I should probably begin with the title, “Grow where you have room.” That came from a throw pillow. It wasn’t just any throw pillow; it was a needlepoint throw pillow on my brother’s bed, and he made it himself in the fifth grade. Lest he rise up and kill me right now, I should add—quickly—that my brother is not one to make needlepoint pillows. This was some sort of art project of his. The pillow said, “Bloom where you are planted, but grow where you have room.”
Over the years, I saw the phrase “Bloom where you are planted” emblazoned on bric-a-brac all over the place, but never more than that. It bothered me. Finally, sometime after I graduated from college, I mentioned to Jody that I never saw the “Grow where you have room” other than on his pillow. He shrugged and said, “That’s because I made it up.”
He made it up, and now I’ve stolen it. It has become something of a mantra in my life. It was in the back of my mind when I up and changed schools my senior year of high school. I thought of it when I very abruptly moved to Nashville to go to college. It certainly ran through my mind when, for no apparent reason, I made a career out of landscaping for more than a dozen years, and it wasn’t any less present with me when I left landscaping and went back to school so that music could make an honest woman of me.
While I was in landscaping, I first started to realize just how many agricultural references Jesus made. (Think about it for a minute. There are a bunch of them. Maybe I’ll elaborate on them one day.) Even though we are not as much an agricultural society, the metaphors still hold. We still understand plants.
We understand roots. We know that we need sun and water, and that even in the harshest environments plants have their seasons. They put off fruit for a season, and they go dormant for others. Flowers bloom and fade.
We are not much different. We need sun and shade, water and drainage, productivity and dormancy. We are predictable in a lot of ways.
We are adaptable, too. When I first started landscaping, I saw a dogwood tree alongside a driveway. One branch was covered in blooms, while the rest of the tree had hardly any blooms. I went closer to look and realized that the blooming branch was almost completely broken off from the trunk. My supervisor explained that the tree knew that it was injured, and that it was trying its best to put off as many blooms as it could before the branch died. It was blooming where it was planted.

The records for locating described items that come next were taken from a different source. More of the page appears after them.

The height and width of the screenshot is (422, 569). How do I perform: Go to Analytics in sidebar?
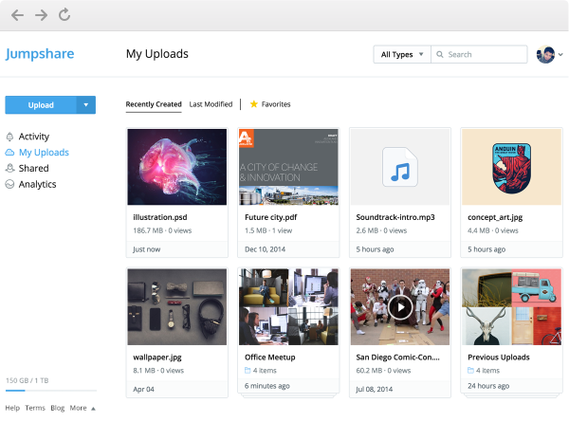37,184
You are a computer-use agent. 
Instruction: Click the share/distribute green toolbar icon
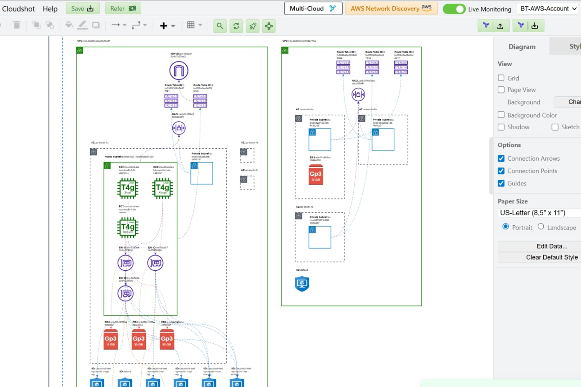coord(268,26)
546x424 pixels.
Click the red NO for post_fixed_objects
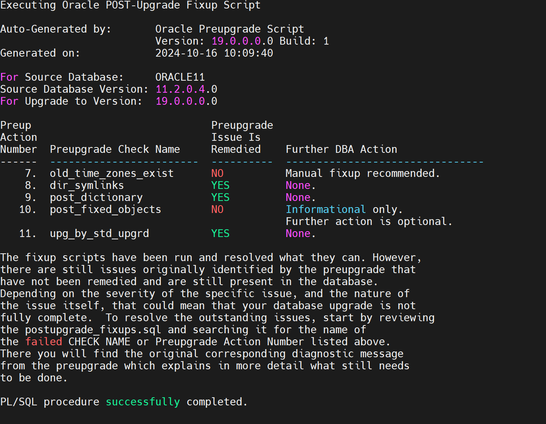click(x=217, y=209)
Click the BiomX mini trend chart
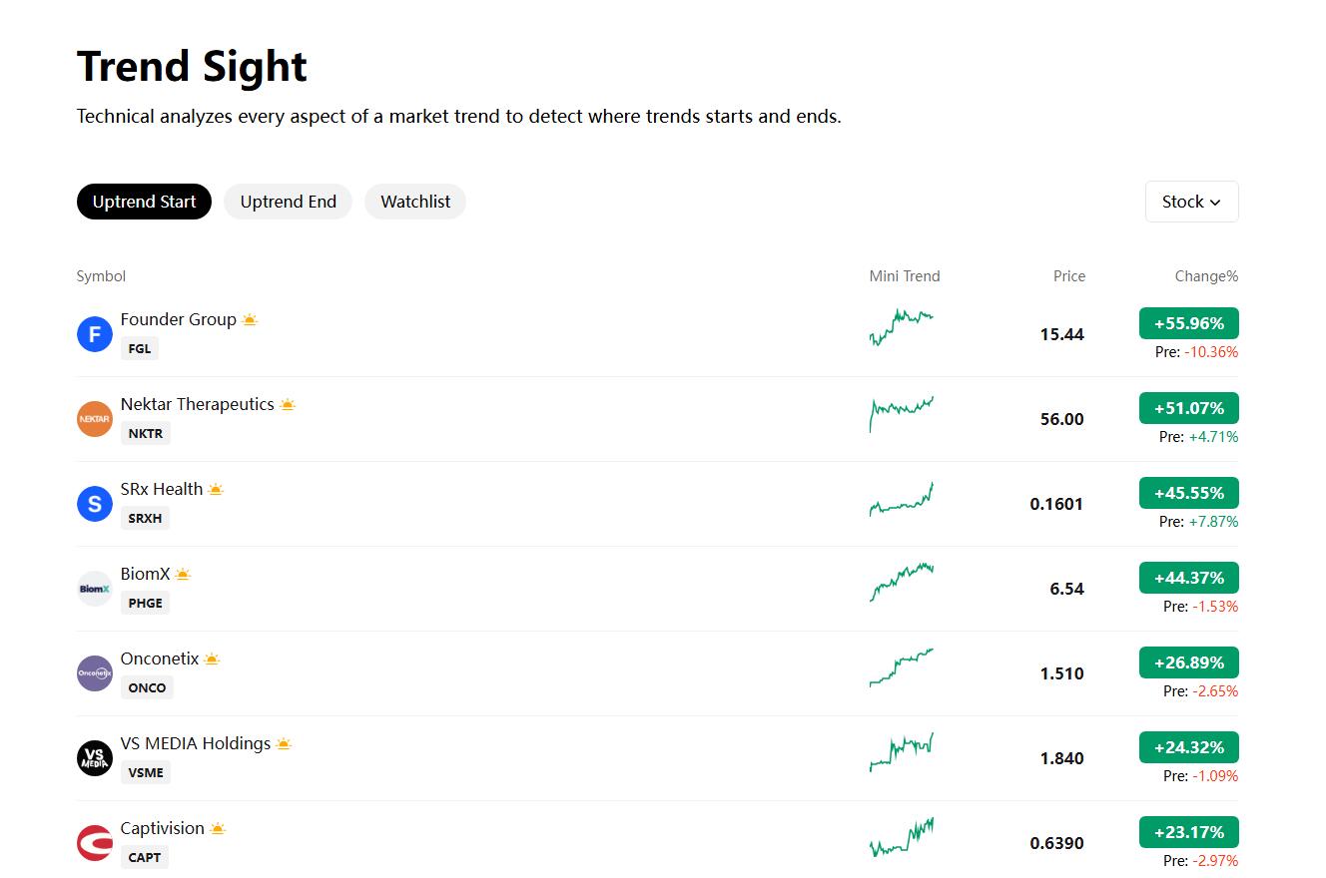 pyautogui.click(x=902, y=582)
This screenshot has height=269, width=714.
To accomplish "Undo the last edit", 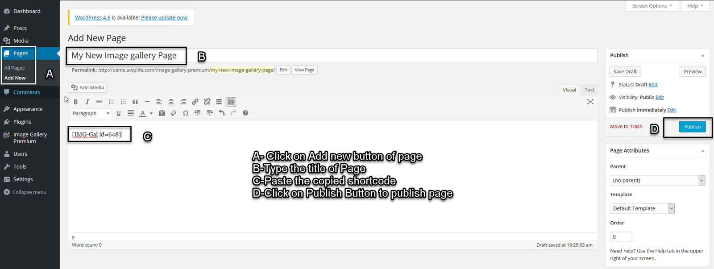I will point(221,113).
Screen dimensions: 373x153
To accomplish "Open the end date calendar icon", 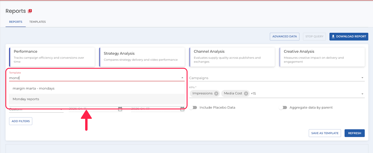I will tap(182, 109).
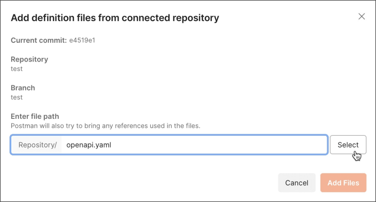Close the add definition files dialog
Image resolution: width=376 pixels, height=202 pixels.
(x=361, y=16)
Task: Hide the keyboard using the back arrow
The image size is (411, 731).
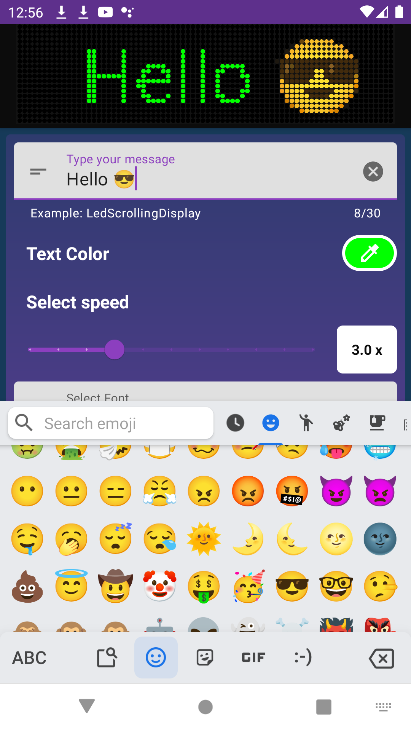Action: (87, 706)
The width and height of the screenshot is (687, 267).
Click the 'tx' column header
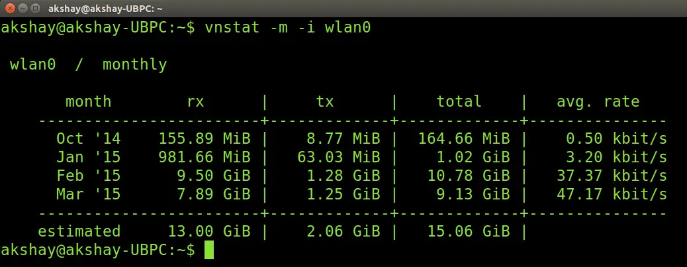coord(325,102)
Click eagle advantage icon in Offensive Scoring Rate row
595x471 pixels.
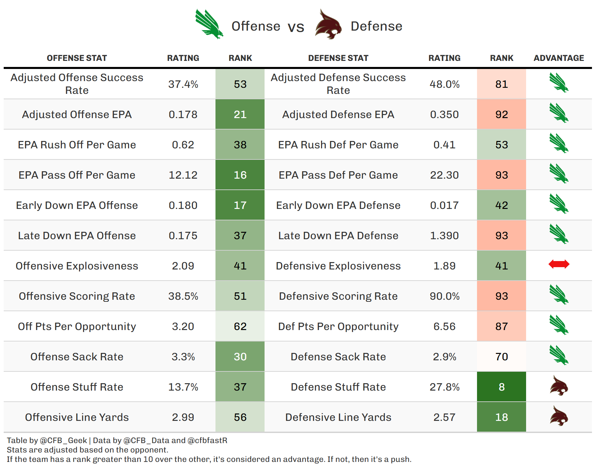tap(559, 295)
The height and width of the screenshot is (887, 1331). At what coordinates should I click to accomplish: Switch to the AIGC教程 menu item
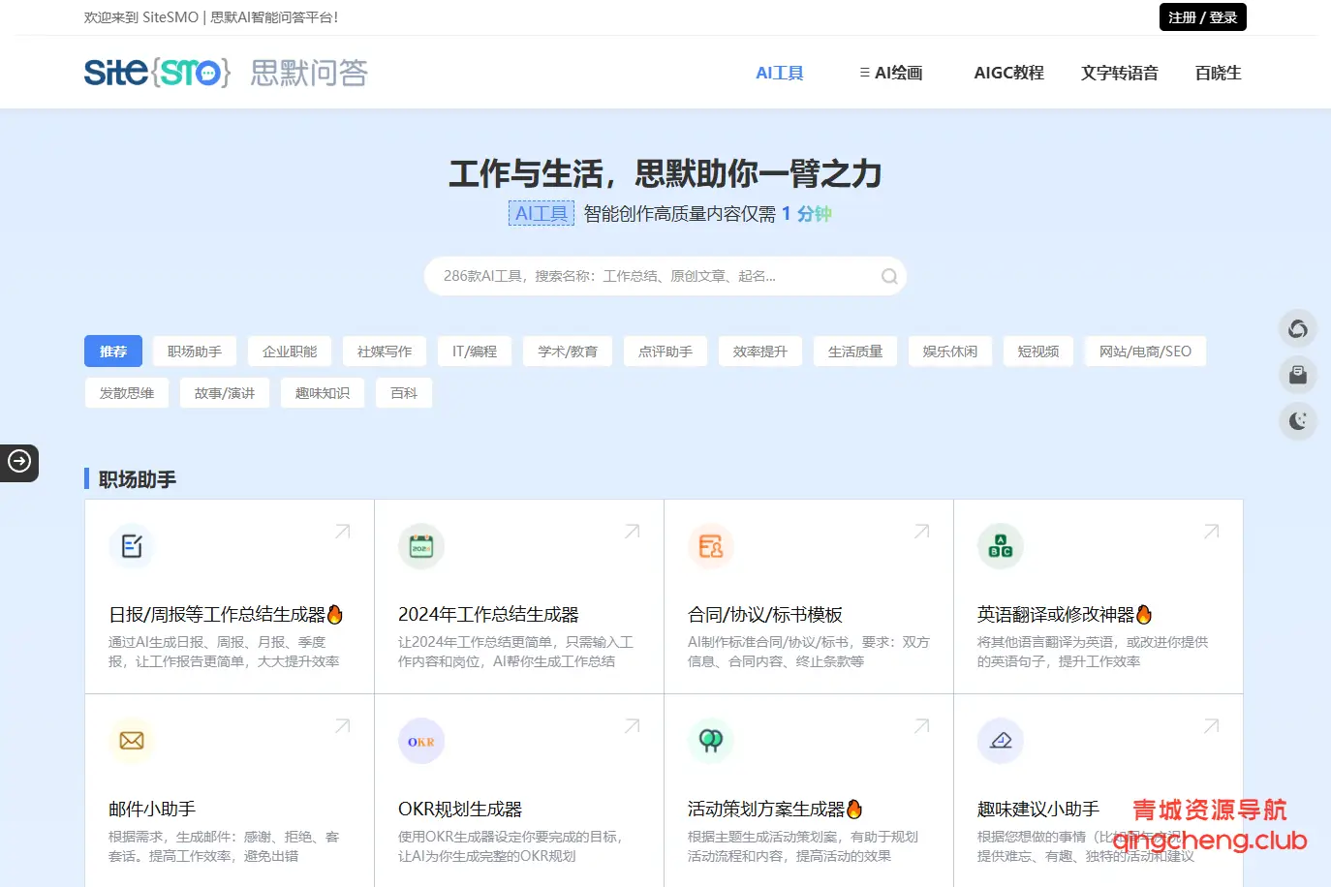[x=1008, y=72]
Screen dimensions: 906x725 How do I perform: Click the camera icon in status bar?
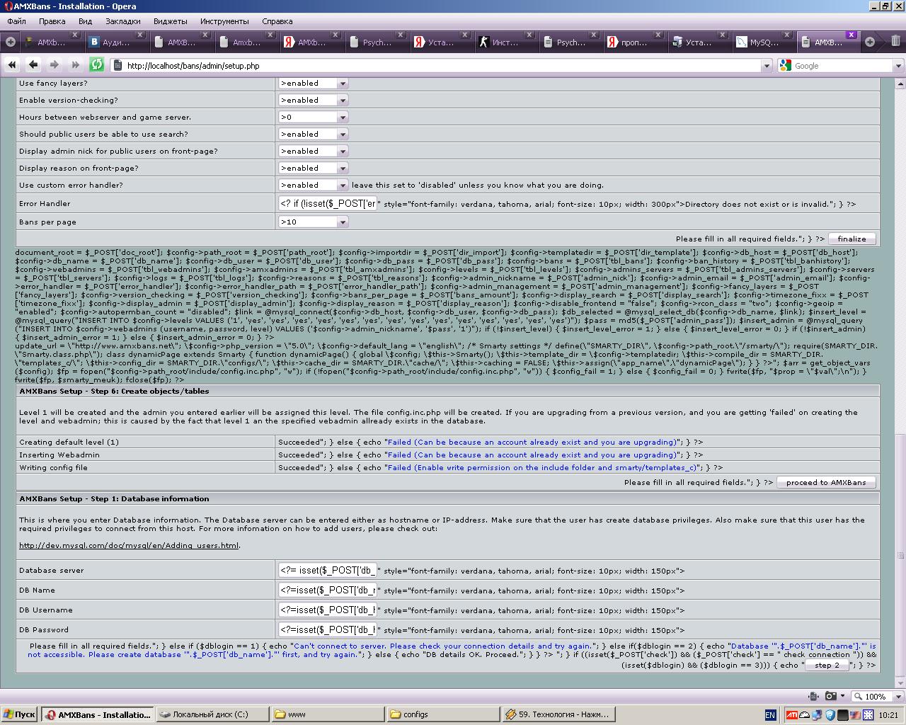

But we see even more resilient examples—plants that completely change shape to reach the sun, trees that grow around fences, vines that break down brick and stone, and flowers that bloom in the dead of winter.
This is what I’m writing about. This is not a story about plants, but a story about growing wherever we have room.
(Along those lines, I ask that you bear with me and grow with me as I format this blog.)
You helped me bloom in Nashville, helped Landen grow where there was room in ATL and enriched (plant fertilizer metaphor) our family with your love.
t
Easy with the fertilizer metaphors! Y’all certainly cultivated my heart when I was transplanted in Nashville, too. Love you.
“I read and sigh, and wish I were a tree—
For sure then I would grow
To fruit or shade; at least some bird would trust
Her household to me, and I would be just.” –George Herbert
With certainty you will plant many ideas here, my friend. Bon voyage!
You always are ready with some good words–thank you, neighbor!
Great start, Leanne! Good for you.
Yay! I’m so glad you’ve got your blog up and running!! Can’t wait to read more…
Wow, you have some amazing thoughts
I loved it!! Can’t wait to read more!!!
I am so glad to see you start this Leanne. I really loved your first page and will be an avid reader of your blog. You are truly such a gifted writer….thank you for sharing this gift with the world! Keep it up!
Good!
Dear friend,
A wonderful start and congrats on the Blog! You are a dear friend, and I would be a “dwarf plant” in many ways if not for your friendship, thoughtful care for my family/me, and your insight into all things human and cultural. I am ever grateful to God for you and hope that your words will inspire, bring conviction, and humble us that have not your gifts of writing, intellect, and personal insight. Your God is Mighty, and Good.